MILIONI - Il sogno di un polo del benessere non è certo a costo zero. I dirigenti della società nelle scorse settimane hanno presentato ad imprenditori e amministratori del territorio il piano, che prevede investimenti da 60 milioni di euro (nella versione top). Mica spiccioli. Il piano, tra l'altro, prevede l'abbattimento di una serie di aree dell'immenso edificio, di fatto quelli privi di valore storico.

BENESSERE - La città del benessere prevede quindi spazi per ricerca, strutture mediche, hotel di lusso, spa, scuole di cucina e centri di estetica e di chirurgia. Far diventare l'ex ospedale di via Caraccio un centro polifunzionale rappresenterebbe un motivo di rilancio urbanistico e commerciale del centro cittadino e un volano per l'intera economia biellese. L'attenzione è quindi massima, soprattutto da parte del mondo politico.

IL SINDACO - «Il Comune farà tutto quanto in suo possesso per agevolare qualsiasi investimento - dice Marco Cavicchioli -. Ogni tipo di eventuale agevolazione urbanistica, sarà fatta, nell'ovvio rispetto delle leggi.
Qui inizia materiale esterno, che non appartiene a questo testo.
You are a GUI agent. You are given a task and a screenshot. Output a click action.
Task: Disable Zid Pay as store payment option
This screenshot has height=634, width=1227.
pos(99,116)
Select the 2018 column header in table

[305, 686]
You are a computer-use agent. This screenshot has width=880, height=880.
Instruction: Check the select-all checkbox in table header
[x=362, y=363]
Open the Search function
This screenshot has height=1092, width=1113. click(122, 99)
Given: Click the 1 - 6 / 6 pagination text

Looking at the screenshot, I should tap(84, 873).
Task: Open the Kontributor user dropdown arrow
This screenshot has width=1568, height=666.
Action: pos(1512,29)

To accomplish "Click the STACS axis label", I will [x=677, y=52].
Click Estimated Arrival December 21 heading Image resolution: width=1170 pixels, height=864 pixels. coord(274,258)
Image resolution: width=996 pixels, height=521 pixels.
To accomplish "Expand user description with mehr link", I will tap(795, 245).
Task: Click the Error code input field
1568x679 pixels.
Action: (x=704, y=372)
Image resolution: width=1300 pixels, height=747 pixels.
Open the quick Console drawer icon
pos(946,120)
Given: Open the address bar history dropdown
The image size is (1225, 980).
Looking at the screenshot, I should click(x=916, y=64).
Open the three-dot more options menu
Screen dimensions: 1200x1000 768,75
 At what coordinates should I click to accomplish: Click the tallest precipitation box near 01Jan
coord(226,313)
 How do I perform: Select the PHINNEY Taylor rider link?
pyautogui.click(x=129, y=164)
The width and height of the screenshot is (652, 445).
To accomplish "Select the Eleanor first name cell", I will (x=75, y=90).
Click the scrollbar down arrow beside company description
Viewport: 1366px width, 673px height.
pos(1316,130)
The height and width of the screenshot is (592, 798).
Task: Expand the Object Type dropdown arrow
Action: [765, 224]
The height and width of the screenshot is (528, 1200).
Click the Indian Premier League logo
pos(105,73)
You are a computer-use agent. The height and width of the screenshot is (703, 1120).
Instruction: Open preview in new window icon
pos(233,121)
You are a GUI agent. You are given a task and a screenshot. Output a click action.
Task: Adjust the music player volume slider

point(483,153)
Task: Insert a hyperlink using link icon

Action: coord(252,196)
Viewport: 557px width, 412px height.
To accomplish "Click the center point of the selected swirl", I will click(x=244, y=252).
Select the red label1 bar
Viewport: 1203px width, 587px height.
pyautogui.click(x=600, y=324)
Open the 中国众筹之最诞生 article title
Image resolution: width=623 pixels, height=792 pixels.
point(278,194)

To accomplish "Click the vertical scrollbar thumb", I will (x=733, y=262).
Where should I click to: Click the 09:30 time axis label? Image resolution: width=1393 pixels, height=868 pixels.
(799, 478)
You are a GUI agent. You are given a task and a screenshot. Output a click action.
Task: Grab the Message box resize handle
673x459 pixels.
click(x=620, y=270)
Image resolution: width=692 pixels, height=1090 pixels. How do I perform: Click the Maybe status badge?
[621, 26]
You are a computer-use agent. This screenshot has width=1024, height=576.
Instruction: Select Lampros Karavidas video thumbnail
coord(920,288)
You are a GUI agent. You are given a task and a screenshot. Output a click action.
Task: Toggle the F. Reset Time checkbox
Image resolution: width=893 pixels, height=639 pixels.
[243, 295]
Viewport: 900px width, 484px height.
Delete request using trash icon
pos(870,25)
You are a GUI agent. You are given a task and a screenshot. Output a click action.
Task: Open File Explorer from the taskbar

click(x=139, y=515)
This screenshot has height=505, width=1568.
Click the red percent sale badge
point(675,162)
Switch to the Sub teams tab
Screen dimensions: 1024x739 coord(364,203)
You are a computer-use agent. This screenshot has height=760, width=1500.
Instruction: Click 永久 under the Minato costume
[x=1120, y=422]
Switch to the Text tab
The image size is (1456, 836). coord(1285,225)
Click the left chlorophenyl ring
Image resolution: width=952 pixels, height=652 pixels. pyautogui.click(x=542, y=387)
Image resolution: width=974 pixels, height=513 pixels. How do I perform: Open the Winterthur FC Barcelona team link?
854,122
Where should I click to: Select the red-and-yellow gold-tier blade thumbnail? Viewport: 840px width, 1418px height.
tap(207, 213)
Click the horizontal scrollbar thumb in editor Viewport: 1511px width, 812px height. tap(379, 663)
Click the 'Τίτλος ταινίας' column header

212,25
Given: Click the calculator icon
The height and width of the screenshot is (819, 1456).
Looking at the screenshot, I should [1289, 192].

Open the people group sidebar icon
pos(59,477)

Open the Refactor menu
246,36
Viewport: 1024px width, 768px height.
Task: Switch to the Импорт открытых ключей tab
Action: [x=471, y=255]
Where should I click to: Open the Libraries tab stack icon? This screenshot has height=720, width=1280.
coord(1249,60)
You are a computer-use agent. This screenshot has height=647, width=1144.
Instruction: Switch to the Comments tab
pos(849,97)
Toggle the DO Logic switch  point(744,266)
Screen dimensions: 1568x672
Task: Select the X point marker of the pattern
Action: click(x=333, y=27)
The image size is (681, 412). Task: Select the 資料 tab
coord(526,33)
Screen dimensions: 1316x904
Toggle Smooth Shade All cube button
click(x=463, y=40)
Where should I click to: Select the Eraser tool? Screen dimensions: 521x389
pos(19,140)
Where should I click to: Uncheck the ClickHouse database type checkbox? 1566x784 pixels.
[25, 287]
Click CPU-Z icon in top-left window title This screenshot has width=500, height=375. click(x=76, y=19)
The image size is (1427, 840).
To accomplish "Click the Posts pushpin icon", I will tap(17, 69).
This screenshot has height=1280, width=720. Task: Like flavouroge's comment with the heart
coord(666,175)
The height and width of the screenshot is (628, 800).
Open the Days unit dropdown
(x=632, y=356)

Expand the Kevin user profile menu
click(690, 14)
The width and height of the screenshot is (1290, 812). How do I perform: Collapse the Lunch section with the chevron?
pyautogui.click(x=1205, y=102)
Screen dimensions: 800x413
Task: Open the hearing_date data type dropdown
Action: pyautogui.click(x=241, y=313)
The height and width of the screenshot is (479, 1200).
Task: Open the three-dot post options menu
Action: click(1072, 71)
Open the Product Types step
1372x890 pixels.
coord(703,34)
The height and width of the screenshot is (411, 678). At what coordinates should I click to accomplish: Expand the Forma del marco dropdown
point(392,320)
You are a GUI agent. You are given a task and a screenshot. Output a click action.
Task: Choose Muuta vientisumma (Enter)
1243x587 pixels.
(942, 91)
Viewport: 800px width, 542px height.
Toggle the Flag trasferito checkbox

L'idea del centro benessere è affascinante, ma servono investitori forti e motivati. Diverso mi pare il discorso del Demanio, idea di Paolo Rizzo, per la quale abbiamo lavorato insieme all'assessore Varnero. Mi pare richieda tempi meno lunghi. Difficile fare previsioni. Per certi versi, infine, c'è da dire che dentro l'ex ospedale c'è posto per tutti: un'ipotesi non esclude necessariamente l'atra».